WHAT THE EXERCISE ASKS.
The full set of entries must be copied exactly.
=======
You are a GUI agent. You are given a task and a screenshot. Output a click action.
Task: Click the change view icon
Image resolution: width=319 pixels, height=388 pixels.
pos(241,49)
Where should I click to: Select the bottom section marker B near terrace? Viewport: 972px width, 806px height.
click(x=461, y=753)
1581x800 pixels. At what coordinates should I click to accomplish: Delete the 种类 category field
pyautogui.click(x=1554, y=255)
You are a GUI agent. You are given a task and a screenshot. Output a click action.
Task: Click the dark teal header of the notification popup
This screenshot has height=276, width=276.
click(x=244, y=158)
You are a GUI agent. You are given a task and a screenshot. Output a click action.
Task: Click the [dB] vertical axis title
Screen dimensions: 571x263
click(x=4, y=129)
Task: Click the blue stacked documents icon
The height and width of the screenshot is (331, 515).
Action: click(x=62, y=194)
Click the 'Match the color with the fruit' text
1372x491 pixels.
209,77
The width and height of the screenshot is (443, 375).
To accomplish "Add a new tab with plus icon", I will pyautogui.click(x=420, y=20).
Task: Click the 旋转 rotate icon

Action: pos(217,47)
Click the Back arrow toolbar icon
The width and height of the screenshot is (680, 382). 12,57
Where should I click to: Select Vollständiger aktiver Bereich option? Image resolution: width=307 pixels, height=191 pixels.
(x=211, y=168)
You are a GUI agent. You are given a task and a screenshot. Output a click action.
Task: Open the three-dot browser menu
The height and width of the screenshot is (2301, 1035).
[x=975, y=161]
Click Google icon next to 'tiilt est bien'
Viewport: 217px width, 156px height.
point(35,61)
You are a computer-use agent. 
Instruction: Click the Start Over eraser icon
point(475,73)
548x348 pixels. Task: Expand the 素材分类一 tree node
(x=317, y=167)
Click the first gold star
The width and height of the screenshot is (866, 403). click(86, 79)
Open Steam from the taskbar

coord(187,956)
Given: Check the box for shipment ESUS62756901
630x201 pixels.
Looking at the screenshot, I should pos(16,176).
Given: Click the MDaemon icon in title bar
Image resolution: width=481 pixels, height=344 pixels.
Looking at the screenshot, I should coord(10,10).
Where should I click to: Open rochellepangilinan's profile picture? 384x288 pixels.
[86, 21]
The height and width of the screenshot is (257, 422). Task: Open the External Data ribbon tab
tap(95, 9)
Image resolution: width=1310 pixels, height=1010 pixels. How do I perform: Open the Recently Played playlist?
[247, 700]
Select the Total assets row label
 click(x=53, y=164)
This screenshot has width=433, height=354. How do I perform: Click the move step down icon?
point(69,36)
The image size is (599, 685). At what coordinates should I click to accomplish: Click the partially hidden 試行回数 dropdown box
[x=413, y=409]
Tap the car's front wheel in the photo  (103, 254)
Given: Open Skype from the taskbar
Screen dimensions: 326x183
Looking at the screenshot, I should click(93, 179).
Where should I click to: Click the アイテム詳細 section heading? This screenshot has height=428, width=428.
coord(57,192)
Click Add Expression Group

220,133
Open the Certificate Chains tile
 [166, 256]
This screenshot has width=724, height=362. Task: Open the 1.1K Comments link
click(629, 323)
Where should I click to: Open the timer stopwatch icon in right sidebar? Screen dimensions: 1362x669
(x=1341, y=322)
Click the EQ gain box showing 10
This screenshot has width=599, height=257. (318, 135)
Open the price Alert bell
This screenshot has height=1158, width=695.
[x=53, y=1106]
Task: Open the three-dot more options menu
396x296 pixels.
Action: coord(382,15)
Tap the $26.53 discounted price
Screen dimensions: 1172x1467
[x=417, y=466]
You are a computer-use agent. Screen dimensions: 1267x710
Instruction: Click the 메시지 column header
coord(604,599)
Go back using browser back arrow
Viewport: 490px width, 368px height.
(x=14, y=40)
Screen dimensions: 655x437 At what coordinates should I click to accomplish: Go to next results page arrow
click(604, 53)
=======
ANSWER BELOW.
You are a GUI agent. You are given a task and a screenshot. Output a click action.
Task: Click the change view icon
Image resolution: width=319 pixels, height=388 pixels.
pos(241,49)
Where should I click to: Select the bottom section marker B near terrace? Viewport: 972px width, 806px height.
click(x=461, y=753)
1581x800 pixels. At what coordinates should I click to accomplish: Delete the 种类 category field
pyautogui.click(x=1554, y=255)
You are a GUI agent. You are given a task and a screenshot. Output a click action.
Task: Click the dark teal header of the notification popup
This screenshot has height=276, width=276.
click(x=244, y=158)
You are a GUI agent. You are given a task and a screenshot. Output a click action.
Task: Click the [dB] vertical axis title
Screen dimensions: 571x263
click(x=4, y=129)
Task: Click the blue stacked documents icon
The height and width of the screenshot is (331, 515).
Action: click(x=62, y=194)
Click the 'Match the color with the fruit' text
1372x491 pixels.
209,77
The width and height of the screenshot is (443, 375).
To accomplish "Add a new tab with plus icon", I will pyautogui.click(x=420, y=20).
Task: Click the 旋转 rotate icon

Action: pos(217,47)
Click the Back arrow toolbar icon
The width and height of the screenshot is (680, 382). 12,57
Where should I click to: Select Vollständiger aktiver Bereich option? Image resolution: width=307 pixels, height=191 pixels.
(x=211, y=168)
You are a GUI agent. You are given a task and a screenshot. Output a click action.
Task: Open the three-dot browser menu
The height and width of the screenshot is (2301, 1035).
[x=975, y=161]
Click Google icon next to 'tiilt est bien'
Viewport: 217px width, 156px height.
point(35,61)
You are a computer-use agent. 
Instruction: Click the Start Over eraser icon
point(475,73)
548x348 pixels. Task: Expand the 素材分类一 tree node
(x=317, y=167)
Click the first gold star
The width and height of the screenshot is (866, 403). click(86, 79)
Open Steam from the taskbar

coord(187,956)
Given: Check the box for shipment ESUS62756901
630x201 pixels.
Looking at the screenshot, I should pos(16,176).
Given: Click the MDaemon icon in title bar
Image resolution: width=481 pixels, height=344 pixels.
Looking at the screenshot, I should coord(10,10).
Where should I click to: Open rochellepangilinan's profile picture? 384x288 pixels.
[86, 21]
The height and width of the screenshot is (257, 422). Task: Open the External Data ribbon tab
tap(95, 9)
Image resolution: width=1310 pixels, height=1010 pixels. How do I perform: Open the Recently Played playlist?
[247, 700]
Select the Total assets row label
 click(x=53, y=164)
This screenshot has width=433, height=354. How do I perform: Click the move step down icon?
point(69,36)
The image size is (599, 685). At what coordinates should I click to accomplish: Click the partially hidden 試行回数 dropdown box
[x=413, y=409]
Tap the car's front wheel in the photo  (103, 254)
Given: Open Skype from the taskbar
Screen dimensions: 326x183
Looking at the screenshot, I should click(93, 179).
Where should I click to: Click the アイテム詳細 section heading? This screenshot has height=428, width=428.
coord(57,192)
Click Add Expression Group

220,133
Open the Certificate Chains tile
 [166, 256]
This screenshot has width=724, height=362. Task: Open the 1.1K Comments link
click(629, 323)
Where should I click to: Open the timer stopwatch icon in right sidebar? Screen dimensions: 1362x669
(x=1341, y=322)
Click the EQ gain box showing 10
This screenshot has width=599, height=257. (318, 135)
Open the price Alert bell
This screenshot has height=1158, width=695.
[x=53, y=1106]
Task: Open the three-dot more options menu
396x296 pixels.
Action: coord(382,15)
Tap the $26.53 discounted price
Screen dimensions: 1172x1467
[x=417, y=466]
You are a computer-use agent. Screen dimensions: 1267x710
Instruction: Click the 메시지 column header
coord(604,599)
Go back using browser back arrow
Viewport: 490px width, 368px height.
(x=14, y=40)
Screen dimensions: 655x437 At what coordinates should I click to accomplish: Go to next results page arrow
click(604, 53)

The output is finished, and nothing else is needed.